From the town centre to the winding side-streets and boutique shops, Friend paints the iconic urban views at dusk, reminding us that Canterbury is as diverse as the colour he implements and as creative as Friend’s interpretation of the classic locations.

Friend has painted ‘The Buttermarket’ (2013) and more recently ‘Mercery Lane’ (2018) ‘The Butchery’ (2018) and ‘Cathedral’ (2018) which has been ‘sold and is on its way to New York state!’

The artist explained the gap between his 2013 Canterbury painting and those more recently: “I had always intended to make Canterbury paintings but aside from the first one of ‘The Buttermarket’ I got completely side-tracked.

“I was supposed to be taking part in the Canterbury Inspire Art exhibition this month but it got cancelled unfortunately. However as I had put the time aside in my diary thankfully the three new Canterbury paintings got made anyway”.

The artist is currently selling the city prints, click here to visit Richard Friend’s Etsy shop.

‘The Buttermarket’ (2013). Courtesy of Richard Friend: Facebook.

“I never know what the paintings are going to look like”

Surprisingly, Friend doesn’t plan exactly what he wants the painting to look like, as he stated that: “They’re a celebration of colour and memory, I never know what the paintings are going to look like.They grow organically and are as much a surprise to me as anyone else when I’ve finished”.
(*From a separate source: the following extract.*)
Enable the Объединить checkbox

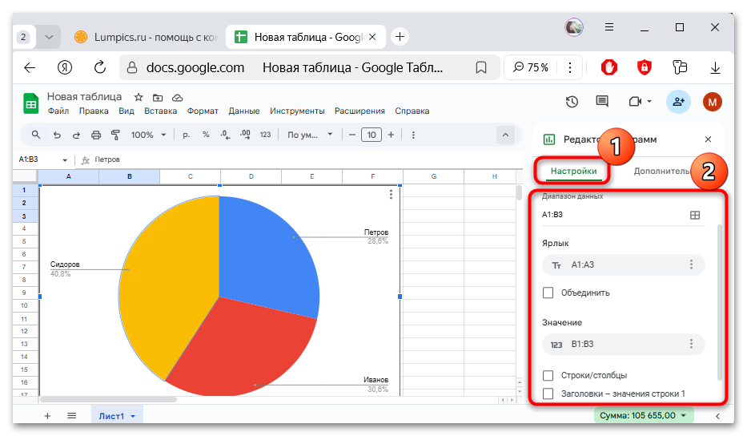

Many of Friend’s paintings feature a lady in a red cape and a small often black (or sometimes white) cat, Richard explained: “One painting that I had made in 2012 had a curious shape in it that looked a bit like a figure. This shape kept reappearing in subsequent paintings and eventually morphed into the little red riding hood figure (Hester, named after Hester Prynne in the Scarlet Letter) She began to populate my paintings. I gave her Oscar, my black cat to keep her company as I didn’t like her wandering around by herself.

“Oscar, my cat that sits under my studio table next to the radiator”.

“The figure and cats were originally ‘curious’ shapes but evolved into recurring characters, “I started making paintings of Hester and Oscar wandering the streets of Deal”.